Все. Постскриптум, оказавшийся длиннее самих воспоминаний о Зощенко, завершен. Возвращаюсь к основному тексту.

6

Приходила в редакцию молоденькая переводчица с не очень часто встречающимся именем Сусанна и совсем уж экзотической фамилией Згут, да и сама внешне по тому времени экзотическая, или экстравагантная, что ли. Ну а редакционные девицы, вербовавшиеся на журналистское поприще в основном из пионерских вожатых, учительниц начальных классов и соответственно экипированные, называли ее попросту «расфуфырей». На ней всегда были кофточки невероятных (опять же для того времени), расцветок, туфли на немыслимо высоких и тонких «гвоздиках», юбка (ах!) выше колен, в ушах каждый раз новые причудливой формы серьги или клипсы, губки накрашены до лиловости, ресницы веером-опахалом — словом, «вся из Парижа», как говорила машинистка Лиля, которая, в отличие от остальных дев, не скрывала своей зависти к нарядам переводчицы и в это «вся из Парижа» вкладывала больше восторга, чем суждения.

Переводчица была в значительной степени, если не главным образом, пересказчицей: под заметками, которые она вынимала из изящного лакированного ридикюльчика, стояло чаще слово «пересказ» и никогда, кстати, не указывалось, с какого языка сделан перевод или пересказ. А ответственный секретарь редакции, не по возрасту больший католик, чем папа римский, высказывал подозрение, что это вообще и не переводы и не пересказы, а просто собственный вымысел. «Коль так, — говорил редактор Коля Данилов, — то славно выдумано». Он явно покровительствовал Сусанне Згут и однажды в яростной схватке отстоял ее заметку про саламандр, которую «католик»-секретарь счел «неприличной даже для взрослой газеты, не говоря уж о пионерской» и просил запротоколировать его мнение. «Ладно, запротоколируем, — сказал Данилов, — а покуда пошли в набор. Отказываешься? Что ж, сам отправлю!»

Я разыскал в старом комплекте эту «крамолу»:

«САЛАМАНДРЫ

У берегов лесной топи между камнями и кореньями ползет грязное маленькое животное. Солнце разбудило его, выволокло из зимней норы. Животное осторожно сползает в воду. Тут и там мелькает в воде его сплюснутая полукруглая голова. Она то исчезает, то появляется снова, чтобы через миг исчезнуть опять. Только выскальзывающие со дна пузырьки говорят нам о том, где скрылась саламандра.

Как только минует зимняя спячка, серовато-черный самец снимает свой будничный макинтош. На спине его воинственно торчит зубчатая складка кожи. Белые точки, полоска с перламутровым отливом на боковой стороне хвоста да мраморные пятна — вот новый его наряд.

В поисках подруги проплывает самец-саламандра сквозь водоросли и корни, ползет по камням, вдохнет воздух и опять уйдет на глубину. Среди беспорядочной груды камней замечает он маленькое оливковое туловище саламандры-самки. Самец раскрывает спинной гребешок и цветным огоньком кружится над ней. Трудно узнать в этом ловком танцоре неуклюжее грязное существо, выползшее на первый солнечный призыв.

▶ **ИСХОДНЫЕ ДАННЫЕ**
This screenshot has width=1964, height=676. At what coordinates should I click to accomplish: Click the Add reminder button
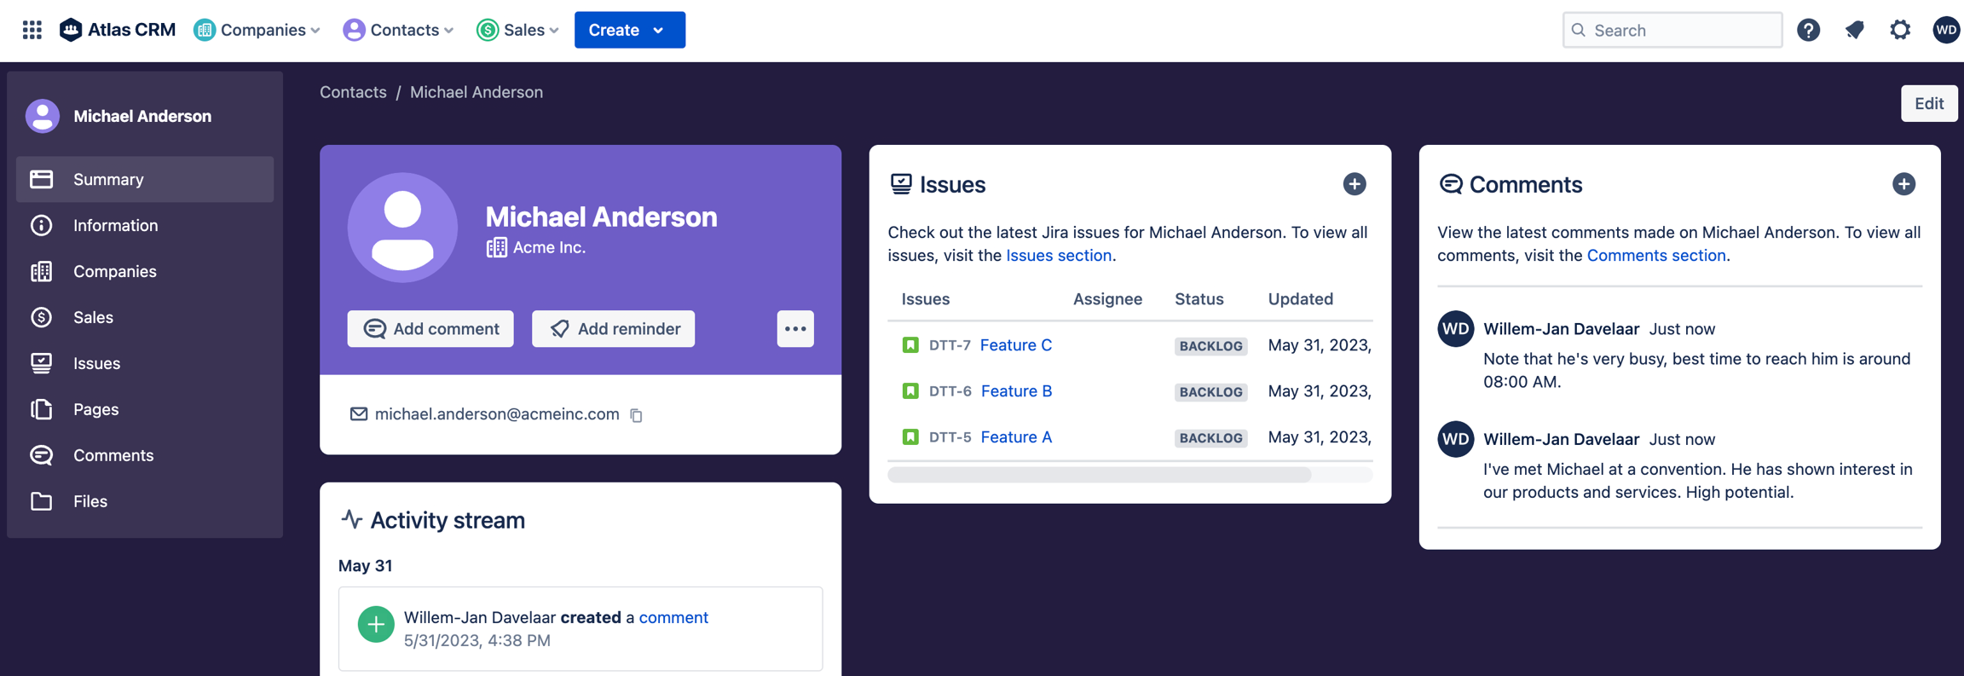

▶ **ЦЕЛЬ**
Напишите продолжение отрывка о редакции детской газеты и переводчице Сусанне Згут. Начните сразу после последнего предложения заметки про саламандр.

▶ **ОТВЕТ НА ЗАДАНИЕ**
Самка прячет яички в безопасных местах. Медленно плывет она меж водяных растений, приклеивая тут и там по одному яичку.

Пройдет 13 дней, из этих круглых яичек выйдут крохотные личинки — новое поколение саламандр».

Прелестно, не правда ли?

…Как-то Данилов, первым просматривавший толстые журналы, поступавшие в редакционную библиотеку, воскликнул, листая ленинградскую «Звезду»:

— Вот и пошла Сусанночка в литературу, молодец!

В журнале была напечатана повесть из студенческой жизни, автор — Сусанна Георгиевская.

— Но ведь наша — Згут, — сказал кто-то.

— Вышла замуж, — сказал Данилов не без грусти в голосе.

Прошло несколько лет, шел второй год войны.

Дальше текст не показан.